> **PROBLEM STATEMENT**
Your answer must be an exact copy of the records below.
___ SUPPLIED MATERIAL ___
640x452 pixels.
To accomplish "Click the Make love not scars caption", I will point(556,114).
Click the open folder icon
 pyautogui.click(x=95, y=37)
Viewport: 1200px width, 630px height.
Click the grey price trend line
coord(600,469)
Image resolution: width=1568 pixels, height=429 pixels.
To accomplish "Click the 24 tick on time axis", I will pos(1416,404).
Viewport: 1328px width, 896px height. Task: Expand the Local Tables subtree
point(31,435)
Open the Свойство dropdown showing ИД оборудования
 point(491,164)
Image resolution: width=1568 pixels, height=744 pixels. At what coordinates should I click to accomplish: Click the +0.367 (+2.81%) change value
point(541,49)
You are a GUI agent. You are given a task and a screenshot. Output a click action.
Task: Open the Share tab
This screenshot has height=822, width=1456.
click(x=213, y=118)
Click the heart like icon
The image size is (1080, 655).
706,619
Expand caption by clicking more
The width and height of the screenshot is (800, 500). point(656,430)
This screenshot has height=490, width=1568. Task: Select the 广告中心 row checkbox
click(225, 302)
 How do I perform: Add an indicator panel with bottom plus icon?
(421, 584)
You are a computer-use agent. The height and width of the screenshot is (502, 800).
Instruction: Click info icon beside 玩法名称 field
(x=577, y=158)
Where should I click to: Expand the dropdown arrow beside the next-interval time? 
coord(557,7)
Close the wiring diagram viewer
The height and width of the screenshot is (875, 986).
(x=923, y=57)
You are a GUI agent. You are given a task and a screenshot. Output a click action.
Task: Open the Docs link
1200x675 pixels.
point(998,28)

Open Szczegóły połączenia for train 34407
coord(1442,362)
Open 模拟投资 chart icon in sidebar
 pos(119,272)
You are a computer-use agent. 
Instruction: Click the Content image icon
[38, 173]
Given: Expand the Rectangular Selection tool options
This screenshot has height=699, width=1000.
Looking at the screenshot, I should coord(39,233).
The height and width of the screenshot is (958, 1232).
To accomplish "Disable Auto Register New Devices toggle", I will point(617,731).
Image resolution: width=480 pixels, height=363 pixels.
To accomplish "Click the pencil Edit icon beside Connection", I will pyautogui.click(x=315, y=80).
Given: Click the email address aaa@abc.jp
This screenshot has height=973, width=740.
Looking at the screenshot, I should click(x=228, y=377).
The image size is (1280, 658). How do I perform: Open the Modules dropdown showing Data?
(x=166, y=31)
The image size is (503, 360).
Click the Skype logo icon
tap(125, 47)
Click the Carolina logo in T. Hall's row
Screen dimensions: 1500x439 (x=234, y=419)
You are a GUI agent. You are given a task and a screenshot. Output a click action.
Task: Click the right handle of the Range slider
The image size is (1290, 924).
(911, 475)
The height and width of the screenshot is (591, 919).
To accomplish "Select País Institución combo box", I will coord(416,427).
___
> **TASK OUTPUT**
640x452 pixels.
To accomplish "Click the Make love not scars caption", I will point(556,114).
Click the open folder icon
 pyautogui.click(x=95, y=37)
Viewport: 1200px width, 630px height.
Click the grey price trend line
coord(600,469)
Image resolution: width=1568 pixels, height=429 pixels.
To accomplish "Click the 24 tick on time axis", I will pos(1416,404).
Viewport: 1328px width, 896px height. Task: Expand the Local Tables subtree
point(31,435)
Open the Свойство dropdown showing ИД оборудования
 point(491,164)
Image resolution: width=1568 pixels, height=744 pixels. At what coordinates should I click to accomplish: Click the +0.367 (+2.81%) change value
point(541,49)
You are a GUI agent. You are given a task and a screenshot. Output a click action.
Task: Open the Share tab
This screenshot has height=822, width=1456.
click(x=213, y=118)
Click the heart like icon
The image size is (1080, 655).
706,619
Expand caption by clicking more
The width and height of the screenshot is (800, 500). point(656,430)
This screenshot has height=490, width=1568. Task: Select the 广告中心 row checkbox
click(225, 302)
 How do I perform: Add an indicator panel with bottom plus icon?
(421, 584)
You are a computer-use agent. The height and width of the screenshot is (502, 800).
Instruction: Click info icon beside 玩法名称 field
(x=577, y=158)
Where should I click to: Expand the dropdown arrow beside the next-interval time? 
coord(557,7)
Close the wiring diagram viewer
The height and width of the screenshot is (875, 986).
(x=923, y=57)
You are a GUI agent. You are given a task and a screenshot. Output a click action.
Task: Open the Docs link
1200x675 pixels.
point(998,28)

Open Szczegóły połączenia for train 34407
coord(1442,362)
Open 模拟投资 chart icon in sidebar
 pos(119,272)
You are a computer-use agent. 
Instruction: Click the Content image icon
[38, 173]
Given: Expand the Rectangular Selection tool options
This screenshot has height=699, width=1000.
Looking at the screenshot, I should coord(39,233).
The height and width of the screenshot is (958, 1232).
To accomplish "Disable Auto Register New Devices toggle", I will point(617,731).
Image resolution: width=480 pixels, height=363 pixels.
To accomplish "Click the pencil Edit icon beside Connection", I will pyautogui.click(x=315, y=80).
Given: Click the email address aaa@abc.jp
This screenshot has height=973, width=740.
Looking at the screenshot, I should click(x=228, y=377).
The image size is (1280, 658). How do I perform: Open the Modules dropdown showing Data?
(x=166, y=31)
The image size is (503, 360).
Click the Skype logo icon
tap(125, 47)
Click the Carolina logo in T. Hall's row
Screen dimensions: 1500x439 (x=234, y=419)
You are a GUI agent. You are given a task and a screenshot. Output a click action.
Task: Click the right handle of the Range slider
The image size is (1290, 924).
(911, 475)
The height and width of the screenshot is (591, 919).
To accomplish "Select País Institución combo box", I will coord(416,427).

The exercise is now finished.